Runtime configuration lives in backend/configs/config.yaml under updates:

updates:
  enabled: true
  github_owner: ""
  github_repo: ""
  github_token: ""
  check_interval_minutes: 360
  current_version: ""
  allow_prereleases: false

Fields:

Field Purpose
enabled Enables or disables release checks
github_owner GitHub repository owner or organization
github_repo GitHub repository name
github_token Optional GitHub token for private repositories; prefer EASM_UPDATES_GITHUB_TOKEN
check_interval_minutes Cache TTL for background/status checks
current_version Optional override; leave empty to use app.version
allow_prereleases Allows prerelease versions to be considered when supported

If github_owner or github_repo are empty, update checking is disabled gracefully and the UI shows a disabled/check-failed state instead of affecting app startup.

Private Repositories

For private GitHub repositories, configure a fine-grained GitHub token with read-only access to repository metadata/releases. Prefer an environment variable so the token is not committed:

EASM_UPDATES_GITHUB_TOKEN=github_pat_...

Because config keys map to EASM_ environment variables, this overrides:

updates:
  github_token: ""

You can also place github_token in a private, uncommitted runtime config file, but do not commit tokens to the repository. The backend uses this token only for the GitHub API request and never returns it through /api/v1/admin/updates/* or the frontend UI.

Current Version

The backend exposes the current version through the existing version endpoint and uses it for update comparison. In normal deployments, set only app.version; leave updates.current_version empty.

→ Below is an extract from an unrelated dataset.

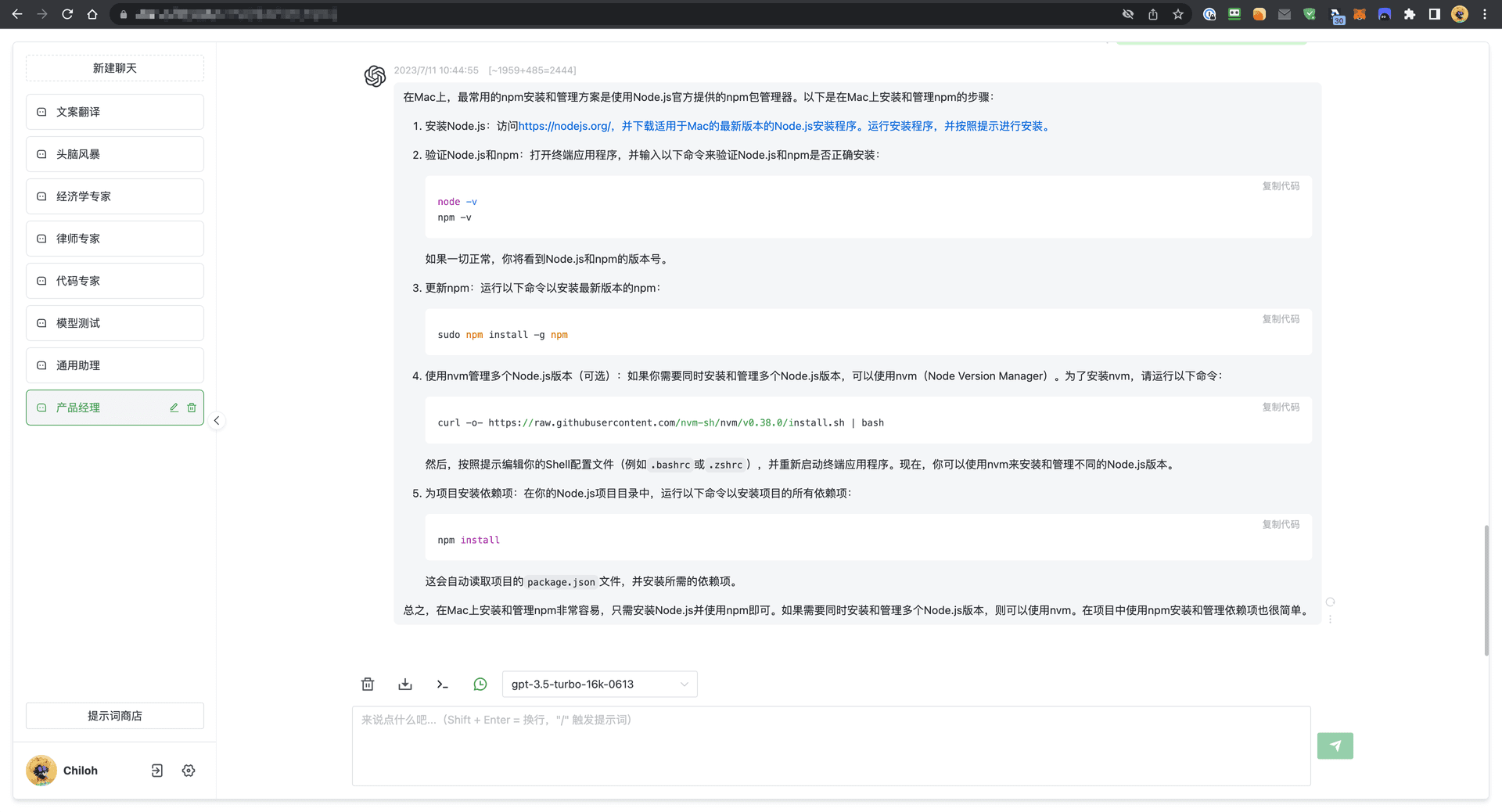The image size is (1502, 812).
Task: Delete the 产品经理 chat entry
Action: 192,408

Current version is selected in this order:

  1. Go build-time value, if supplied with ldflags such as -X main.version=v0.1.5.
  2. updates.current_version, if explicitly configured.
  3. app.version from config.

For normal releases, leave updates.current_version empty and update only app.version.

GitHub Release Check

The backend calls:

GET https://api.github.com/repos/{owner}/{repo}/releases/latest

It parses:

  • tag_name
  • name
  • body
  • html_url
  • published_at
  • prerelease
  • draft

Draft releases are ignored. Prereleases are ignored unless allowed by configuration.

GitHub errors and network failures are non-fatal. They are returned in the update status response and displayed in the UI.

Common 404 causes:

  • github_owner or github_repo does not exactly match the repository path
  • the repository is private and the configured token is missing, expired, or does not have access to that repository
  • the API container was not recreated after adding EASM_UPDATES_GITHUB_TOKEN
  • the repository has tags but no published GitHub Release
  • the only releases are draft releases or prereleases while allow_prereleases is disabled

For GitHub Releases, a tag alone is not enough. Publish a release from the GitHub Releases tab, for example v0.1.5, so /releases/latest can return it.

API

Admin-only endpoints:

GET  /api/v1/admin/updates/status
POST /api/v1/admin/updates/check

status uses the configured cache interval. check forces a refresh from GitHub.

Example response:

{
  "enabled": true,
  "current_version": "v0.1.5",
  "latest_version": "v0.1.6",
  "update_available": true,
  "release_name": "v0.1.6 Polaris",
  "release_notes": "...",
  "release_url": "https://github.com/example/hxEASM/releases/tag/v0.1.6",
  "published_at": "2026-06-09T10:00:00Z",
  "checked_at": "2026-06-09T12:00:00Z",
  "error": ""
}

Version Comparison

Version comparison is intentionally small and dependency-free:

  • strips a leading v
  • ignores suffixes such as Polaris, build metadata, or prerelease text for numeric comparison
  • compares semantic version parts numerically, so v0.1.10 is newer than v0.1.9
  • falls back to string inequality if parsing fails

UI Behavior

Admins see Update Center in Settings under Administration.

The panel shows:

  • current version
  • latest version
  • status badge
  • last checked time
  • release notes in a collapsible section
  • GitHub release link
  • Check now button
  • copyable update commands

Admins also see a top banner when an update is available:

New version available: v0.1.6

The banner is not shown to hacker or client users.

Manual Update Commands

The UI only copies commands. It never executes them.

Source deployment:

git pull && docker compose up -d --build

Image deployment:

docker compose pull && docker compose up -d

Why One-Click Update Is Not Implemented

Self-updating a running security platform is risky. It would require command execution, write access to the deployment directory, process restarts, and possibly Docker socket access. Those capabilities increase the blast radius of any admin session compromise or implementation bug.

The first version of Update Center is therefore read-only and informational. Operators remain in control of when and how updates are applied.